A las mujeres por naturaleza nos gusta comprar cosas, cuando vemos un par de zapatos, una bolsa de marca en rebaja, una bufanda (que sólo usaremos dos meses), o un simple espejo en un “estuche muy bonito”, lo compramos cueste lo que cueste, pues el visualizarnos usándolo nos anima a ahorrar o pagarlo con la tarjeta e ir “abonando”.

Hasta aquí todo suena bien, y digo ¿quien no quiere adquirir cosas? es una necesidad humana y más que nada del género femenino, pero el problema se presenta cuando no se tiene la estabilidad económica idónea y se gasta más de lo que se gana.

Una compradora compulsiva no se detendrá por el hecho de que su quincena se haya terminado en otro pago, incluso ha gastado la quincena mucho antes de recibirla; ella agotará hasta el último recurso para conseguir el artículo deseado, pasará todas las tarjetas de crédito e incluso, en casos severos, pedirá prestado con alguna excusa a la que nadie podrá decir que no. Y es que, la compradora compulsiva está segura de que esa oferta sólo se presenta una vez en la vida, promete que únicamente son $500 pesos más a la cuenta de $10,000 que ya se está pagando.

Una compradora compulsiva siente un placer inmensurable al comprar, las compras le producen éxtasis y felicidad, si se encuentra en alguna crisis emocional las compras son la mejor terapia, pero la decepción y la culpabilidad son los sentimientos que preceden a estas emociones que en el momento no producen desagrado, ni preocupación.
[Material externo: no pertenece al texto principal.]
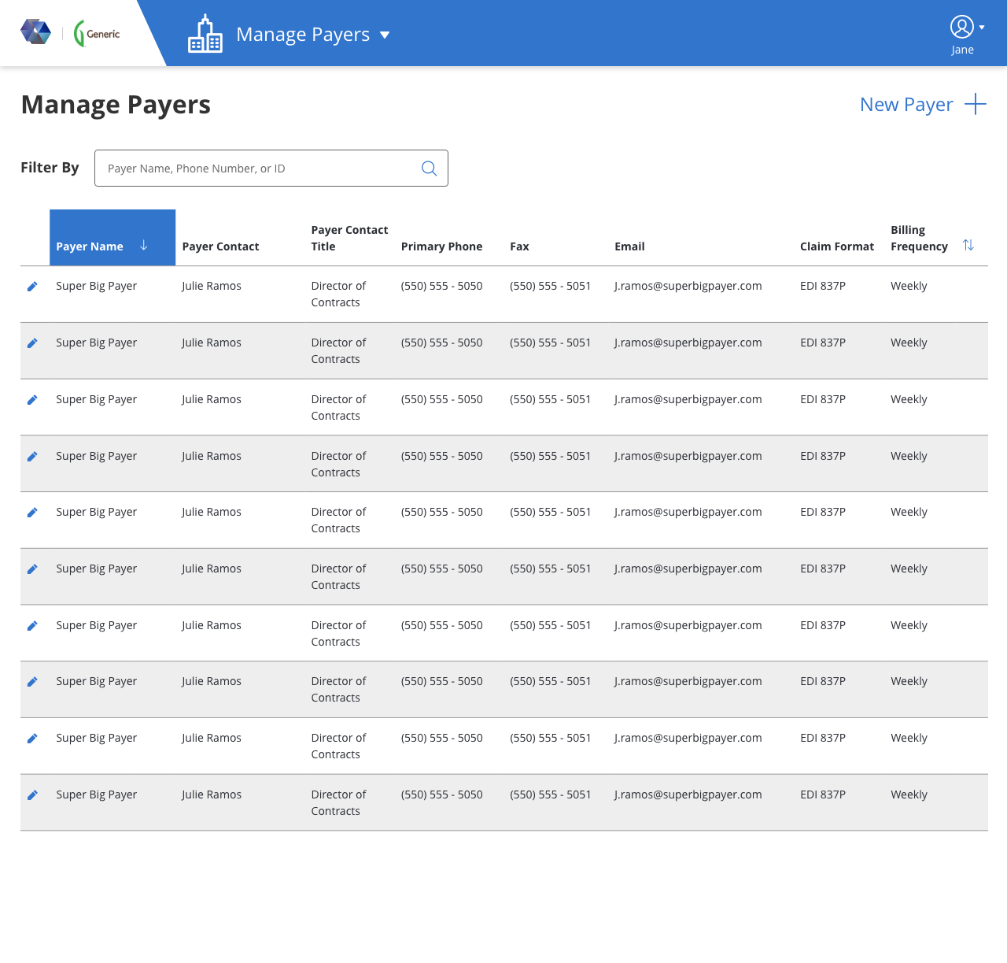Click the hexagonal company logo
This screenshot has width=1007, height=963.
click(35, 31)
Hay una película, que en lo particular me pareció divertidísima y muy acertada sobre las mujeres que compramos compulsivamente, Confessions of a Shopaholic, no cabe duda de que, aunque en ocasiones caen en exageración, sí existen casos de tal gravedad. Como la misma protagonista de la película afirma, la decepción llega al darse cuenta de que el suéter por el que se ha pagado una cantidad exagerada de dinero, es de 98% algodón y 2% cachemira, gastamos una cantidad ridícula de dinero por la tela más común de todas.

¿Hasta qué punto está bien consentirnos? Es cierto que las mujeres usamos las compras como una terapia para aliviar mal de amores, ansiedad, incluso una enfermedad se nos olvidaría con una tarjeta con miles de pesos y un centro comercial de 3 pisos, pero debemos aprender a saber y ponernos nuestros límites.

¿Cómo se deja de ser compradora compulsiva? Yo, me encuentro entre las compradoras compulsivas, y ha sido sólo cuestión de elección mía, comenzar a controlarlo. Desafortunadamente no existe un grupo de ayuda o una terapia en la que se enseñe a dejar este vicio, tampoco hay una medicina, siempre se es compradora compulsiva, pero controlarlo es una simple decisión, se tiene que tener la determinación necesaria para evaluar si un artículo es un prioridad, o un simple “deseo del momento”. El 99% del tiempo, las compradoras compulsivas adquirimos artículos de un sólo uso que desechamos rápidamente porque no era lo que esperábamos, o simplemente porque “ya no se nos ve tan bien”.

Una solución muy eficaz es cargar únicamente con el efectivo necesario, nada de tarjetas, y saber que esos arranques de deseo sólo duran unas horas. Si sabes que no tienes dinero para gastar evita asistir a tiendas departamentales donde la tentación te hará recaer. Recuerda siempre evaluar la situación económica en la que te encuentras, una deuda más podría desbalancear el orden que ya habías conseguido.

No está mal de vez en cuando darnos un “lujito”, pero aprendamos a saber cuándo podemos permitírnoslo y cuando no.